La rencontre renouvelée de ce Songe, oui ! qui – irréalisé, humilié – les conduisit vers ce  chemin d’herbes folles. Car, il ne suffit pas la seule suggestion – dictée par une sorte de chaleureuse bonne volonté – de conseiller comment faudra-t-il l’occuper, sa journée, afin qu’elle soit la plus « thérapeutique » possible.

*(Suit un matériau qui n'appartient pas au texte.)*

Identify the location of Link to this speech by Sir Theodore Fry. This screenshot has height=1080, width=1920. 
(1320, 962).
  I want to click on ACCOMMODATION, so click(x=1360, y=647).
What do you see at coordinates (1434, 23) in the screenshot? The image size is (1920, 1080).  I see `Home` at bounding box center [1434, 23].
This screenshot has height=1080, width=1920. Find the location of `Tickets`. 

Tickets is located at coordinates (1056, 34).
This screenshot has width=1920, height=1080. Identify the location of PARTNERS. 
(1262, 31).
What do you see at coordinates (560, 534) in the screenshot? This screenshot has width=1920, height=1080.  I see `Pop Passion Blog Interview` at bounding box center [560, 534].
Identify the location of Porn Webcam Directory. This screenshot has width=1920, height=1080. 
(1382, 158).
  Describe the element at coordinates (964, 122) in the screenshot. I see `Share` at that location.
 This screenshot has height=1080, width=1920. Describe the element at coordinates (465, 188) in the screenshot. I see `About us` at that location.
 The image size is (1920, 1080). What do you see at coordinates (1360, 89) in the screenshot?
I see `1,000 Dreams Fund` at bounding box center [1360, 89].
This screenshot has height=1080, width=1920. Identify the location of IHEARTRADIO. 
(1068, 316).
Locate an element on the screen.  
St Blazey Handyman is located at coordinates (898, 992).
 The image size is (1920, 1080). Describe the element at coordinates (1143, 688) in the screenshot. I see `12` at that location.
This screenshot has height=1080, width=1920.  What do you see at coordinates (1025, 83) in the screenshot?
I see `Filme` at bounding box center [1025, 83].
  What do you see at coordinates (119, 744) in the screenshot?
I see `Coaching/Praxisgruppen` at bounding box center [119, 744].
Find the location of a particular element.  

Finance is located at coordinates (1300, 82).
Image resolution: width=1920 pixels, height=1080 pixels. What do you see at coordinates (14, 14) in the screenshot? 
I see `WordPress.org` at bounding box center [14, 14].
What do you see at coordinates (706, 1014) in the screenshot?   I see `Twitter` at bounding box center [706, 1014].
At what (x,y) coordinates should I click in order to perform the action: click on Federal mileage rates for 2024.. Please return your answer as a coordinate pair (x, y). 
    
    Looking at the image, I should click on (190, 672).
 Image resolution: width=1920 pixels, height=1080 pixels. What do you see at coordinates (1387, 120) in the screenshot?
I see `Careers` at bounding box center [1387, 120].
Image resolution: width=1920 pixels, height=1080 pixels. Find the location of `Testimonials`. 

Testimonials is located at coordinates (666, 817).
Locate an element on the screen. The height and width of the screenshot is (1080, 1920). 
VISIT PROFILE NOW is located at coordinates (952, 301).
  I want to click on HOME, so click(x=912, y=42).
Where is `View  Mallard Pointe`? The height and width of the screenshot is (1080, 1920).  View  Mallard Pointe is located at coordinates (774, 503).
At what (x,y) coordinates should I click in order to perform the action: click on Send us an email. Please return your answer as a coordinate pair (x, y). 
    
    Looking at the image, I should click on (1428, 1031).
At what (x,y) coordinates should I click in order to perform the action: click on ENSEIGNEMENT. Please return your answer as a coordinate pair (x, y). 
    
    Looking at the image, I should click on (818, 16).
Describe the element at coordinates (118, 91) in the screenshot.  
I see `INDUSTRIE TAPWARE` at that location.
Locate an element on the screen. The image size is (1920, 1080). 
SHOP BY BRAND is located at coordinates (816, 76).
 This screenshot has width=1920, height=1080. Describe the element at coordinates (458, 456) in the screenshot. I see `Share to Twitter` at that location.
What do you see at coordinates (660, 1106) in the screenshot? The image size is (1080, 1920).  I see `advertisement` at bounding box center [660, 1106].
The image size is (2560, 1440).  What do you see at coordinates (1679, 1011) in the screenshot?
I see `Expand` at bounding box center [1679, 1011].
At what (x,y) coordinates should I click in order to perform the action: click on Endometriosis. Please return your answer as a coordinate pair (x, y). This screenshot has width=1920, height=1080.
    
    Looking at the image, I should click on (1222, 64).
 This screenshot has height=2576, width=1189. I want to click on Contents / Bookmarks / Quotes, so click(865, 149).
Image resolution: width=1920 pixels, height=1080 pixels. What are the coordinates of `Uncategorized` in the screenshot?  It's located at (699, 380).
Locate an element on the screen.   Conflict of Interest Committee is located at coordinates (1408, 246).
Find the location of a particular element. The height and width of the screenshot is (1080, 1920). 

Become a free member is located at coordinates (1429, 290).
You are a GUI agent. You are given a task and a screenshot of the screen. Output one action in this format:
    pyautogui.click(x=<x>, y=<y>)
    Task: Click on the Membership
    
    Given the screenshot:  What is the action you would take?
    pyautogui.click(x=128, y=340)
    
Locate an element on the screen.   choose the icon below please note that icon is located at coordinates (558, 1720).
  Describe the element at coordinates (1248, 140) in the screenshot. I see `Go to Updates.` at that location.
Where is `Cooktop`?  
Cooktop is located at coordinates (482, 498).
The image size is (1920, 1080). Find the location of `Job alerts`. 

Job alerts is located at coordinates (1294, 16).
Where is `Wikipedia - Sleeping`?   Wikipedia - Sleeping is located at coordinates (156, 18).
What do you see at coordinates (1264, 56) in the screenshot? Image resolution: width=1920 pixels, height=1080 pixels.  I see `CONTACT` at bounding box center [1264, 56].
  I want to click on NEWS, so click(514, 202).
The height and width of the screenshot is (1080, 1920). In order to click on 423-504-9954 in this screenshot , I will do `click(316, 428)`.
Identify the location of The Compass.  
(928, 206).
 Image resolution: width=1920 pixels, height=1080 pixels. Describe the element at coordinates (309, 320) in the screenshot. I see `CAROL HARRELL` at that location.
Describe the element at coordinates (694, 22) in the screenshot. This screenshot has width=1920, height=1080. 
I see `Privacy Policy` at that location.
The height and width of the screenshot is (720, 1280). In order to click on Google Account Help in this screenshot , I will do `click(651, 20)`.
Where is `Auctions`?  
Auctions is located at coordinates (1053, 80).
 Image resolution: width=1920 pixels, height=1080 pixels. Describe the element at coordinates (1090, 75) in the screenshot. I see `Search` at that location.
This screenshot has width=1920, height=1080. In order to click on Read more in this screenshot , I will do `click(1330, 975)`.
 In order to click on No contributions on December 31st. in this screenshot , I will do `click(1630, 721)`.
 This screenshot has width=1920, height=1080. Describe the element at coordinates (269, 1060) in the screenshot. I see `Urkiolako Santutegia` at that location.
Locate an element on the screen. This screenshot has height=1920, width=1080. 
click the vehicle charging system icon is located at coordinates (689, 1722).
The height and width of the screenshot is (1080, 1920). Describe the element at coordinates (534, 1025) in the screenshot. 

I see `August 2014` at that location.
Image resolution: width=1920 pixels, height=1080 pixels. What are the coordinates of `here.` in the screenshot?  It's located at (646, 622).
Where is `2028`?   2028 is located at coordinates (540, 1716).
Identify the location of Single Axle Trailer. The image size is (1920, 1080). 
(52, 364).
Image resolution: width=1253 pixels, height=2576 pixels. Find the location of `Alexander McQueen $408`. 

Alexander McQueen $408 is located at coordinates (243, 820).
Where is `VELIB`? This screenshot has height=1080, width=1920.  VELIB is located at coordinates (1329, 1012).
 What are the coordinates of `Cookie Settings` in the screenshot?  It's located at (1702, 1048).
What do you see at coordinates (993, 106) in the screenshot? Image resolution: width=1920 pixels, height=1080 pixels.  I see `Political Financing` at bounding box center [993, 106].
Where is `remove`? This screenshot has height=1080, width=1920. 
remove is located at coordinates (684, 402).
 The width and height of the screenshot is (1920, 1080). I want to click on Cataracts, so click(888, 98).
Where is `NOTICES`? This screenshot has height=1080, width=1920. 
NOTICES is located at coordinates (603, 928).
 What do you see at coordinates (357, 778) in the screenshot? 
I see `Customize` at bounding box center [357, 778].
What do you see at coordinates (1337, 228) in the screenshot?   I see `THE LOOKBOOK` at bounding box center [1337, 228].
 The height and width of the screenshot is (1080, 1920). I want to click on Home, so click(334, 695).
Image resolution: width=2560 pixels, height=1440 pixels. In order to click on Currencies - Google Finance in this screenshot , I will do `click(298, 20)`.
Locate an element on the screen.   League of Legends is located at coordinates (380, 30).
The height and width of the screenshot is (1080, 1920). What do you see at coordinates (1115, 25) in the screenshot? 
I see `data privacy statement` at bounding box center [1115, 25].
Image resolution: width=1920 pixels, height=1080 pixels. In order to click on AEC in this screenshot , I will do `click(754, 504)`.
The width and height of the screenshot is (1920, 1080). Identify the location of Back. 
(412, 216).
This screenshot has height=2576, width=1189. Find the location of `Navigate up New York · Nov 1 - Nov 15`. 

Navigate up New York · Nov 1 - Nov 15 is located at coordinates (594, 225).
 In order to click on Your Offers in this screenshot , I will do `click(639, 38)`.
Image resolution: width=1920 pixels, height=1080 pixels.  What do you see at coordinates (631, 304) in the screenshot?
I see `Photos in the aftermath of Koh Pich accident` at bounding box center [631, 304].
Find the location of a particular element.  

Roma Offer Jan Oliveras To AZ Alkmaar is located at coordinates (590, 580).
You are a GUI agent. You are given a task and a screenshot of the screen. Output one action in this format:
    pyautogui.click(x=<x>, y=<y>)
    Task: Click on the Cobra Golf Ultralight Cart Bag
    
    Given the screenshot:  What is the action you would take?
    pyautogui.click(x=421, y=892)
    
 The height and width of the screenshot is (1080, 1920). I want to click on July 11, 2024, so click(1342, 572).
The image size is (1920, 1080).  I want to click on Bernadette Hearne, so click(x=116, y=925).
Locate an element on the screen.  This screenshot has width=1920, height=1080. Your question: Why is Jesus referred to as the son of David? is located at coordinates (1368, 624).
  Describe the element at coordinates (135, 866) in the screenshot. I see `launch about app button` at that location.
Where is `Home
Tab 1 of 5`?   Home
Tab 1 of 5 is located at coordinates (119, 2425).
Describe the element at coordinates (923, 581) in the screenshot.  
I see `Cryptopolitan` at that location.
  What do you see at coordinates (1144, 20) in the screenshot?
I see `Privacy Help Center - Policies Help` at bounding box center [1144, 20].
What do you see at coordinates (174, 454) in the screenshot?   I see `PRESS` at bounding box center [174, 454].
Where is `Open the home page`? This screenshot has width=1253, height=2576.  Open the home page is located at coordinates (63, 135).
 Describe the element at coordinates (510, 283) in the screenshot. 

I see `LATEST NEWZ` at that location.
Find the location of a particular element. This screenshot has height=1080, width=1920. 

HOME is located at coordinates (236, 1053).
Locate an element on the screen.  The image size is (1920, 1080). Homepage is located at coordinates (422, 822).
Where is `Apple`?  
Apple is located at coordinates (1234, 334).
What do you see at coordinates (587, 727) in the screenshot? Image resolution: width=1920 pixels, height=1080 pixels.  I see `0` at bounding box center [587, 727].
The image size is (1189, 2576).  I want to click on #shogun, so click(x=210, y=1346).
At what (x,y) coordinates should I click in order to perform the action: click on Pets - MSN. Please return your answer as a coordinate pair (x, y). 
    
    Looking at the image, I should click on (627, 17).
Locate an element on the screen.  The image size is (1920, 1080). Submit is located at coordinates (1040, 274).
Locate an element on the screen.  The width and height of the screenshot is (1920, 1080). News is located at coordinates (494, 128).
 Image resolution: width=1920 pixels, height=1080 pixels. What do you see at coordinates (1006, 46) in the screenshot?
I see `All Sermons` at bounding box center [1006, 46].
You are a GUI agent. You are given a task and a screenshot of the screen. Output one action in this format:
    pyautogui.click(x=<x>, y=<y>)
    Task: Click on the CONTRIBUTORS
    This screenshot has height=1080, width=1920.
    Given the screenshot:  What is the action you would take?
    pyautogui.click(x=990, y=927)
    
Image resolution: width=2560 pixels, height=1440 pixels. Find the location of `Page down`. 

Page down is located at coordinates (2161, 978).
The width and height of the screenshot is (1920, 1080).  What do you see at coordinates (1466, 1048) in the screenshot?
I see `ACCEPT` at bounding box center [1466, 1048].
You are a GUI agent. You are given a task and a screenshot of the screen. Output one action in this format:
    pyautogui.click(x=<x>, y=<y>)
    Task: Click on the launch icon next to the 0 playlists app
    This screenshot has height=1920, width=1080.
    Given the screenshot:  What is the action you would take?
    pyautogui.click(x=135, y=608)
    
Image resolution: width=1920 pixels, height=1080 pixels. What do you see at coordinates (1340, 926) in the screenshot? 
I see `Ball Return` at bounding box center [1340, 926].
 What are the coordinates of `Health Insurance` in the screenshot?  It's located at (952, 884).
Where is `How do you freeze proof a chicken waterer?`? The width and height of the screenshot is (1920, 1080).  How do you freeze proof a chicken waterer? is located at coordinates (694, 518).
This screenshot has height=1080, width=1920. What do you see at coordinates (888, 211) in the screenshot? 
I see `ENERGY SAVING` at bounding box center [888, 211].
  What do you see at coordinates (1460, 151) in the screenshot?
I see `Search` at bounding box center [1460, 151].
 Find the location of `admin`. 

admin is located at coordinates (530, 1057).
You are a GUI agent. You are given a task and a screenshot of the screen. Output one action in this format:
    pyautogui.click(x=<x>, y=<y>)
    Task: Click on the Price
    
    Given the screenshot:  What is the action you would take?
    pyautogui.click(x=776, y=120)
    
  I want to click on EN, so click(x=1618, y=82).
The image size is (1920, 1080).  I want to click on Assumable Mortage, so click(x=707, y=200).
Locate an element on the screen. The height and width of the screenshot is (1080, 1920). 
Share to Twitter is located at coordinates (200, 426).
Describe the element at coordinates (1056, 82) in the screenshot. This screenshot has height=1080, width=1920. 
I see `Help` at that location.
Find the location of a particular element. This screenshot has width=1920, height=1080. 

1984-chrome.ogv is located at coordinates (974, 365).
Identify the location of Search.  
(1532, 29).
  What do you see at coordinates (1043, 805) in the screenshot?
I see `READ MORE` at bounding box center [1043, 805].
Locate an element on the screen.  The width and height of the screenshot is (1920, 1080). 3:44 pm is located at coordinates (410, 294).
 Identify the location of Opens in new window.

Si l’on désire « accompagner » quelqu’un dans ce voyage à vous couper le souffle qui est souvent la folie, cela ne saurait se faire – à nos yeux, tout au moins –  qu’en essayant de retrouver, et de recomposer à sa suite (à la suite de ce puissant voyageur d’Océans intimes), le moyen propre, pour pouvoir   de nouveau bouger, marcher – également dans le « réel ». Mais à jamais de par soi-même ! Eventuellement, et si désiré, suivant la phrase de Maria Montessori, qui dit à jamais : « Aide-moi  à faire seul ». Pliant ces herbes folles sous son propre pas, et guidé par le seul but de la « création » (de la « fabrication » ?) de son proprechemin. Et cela (on le sait) ne vaut pas que pour les fous ! Cela vaut pour tout un chacun de nous, fou ou pas fou ! De nous, les humains – si entourés de mystères, et qui ne demeurons qu’une seule fois et pour un temps assez limité,  sur cette planète Terre, tout en essayant à tout prix de comprendre : notre vie, et ce que nous, nous appelons la mort.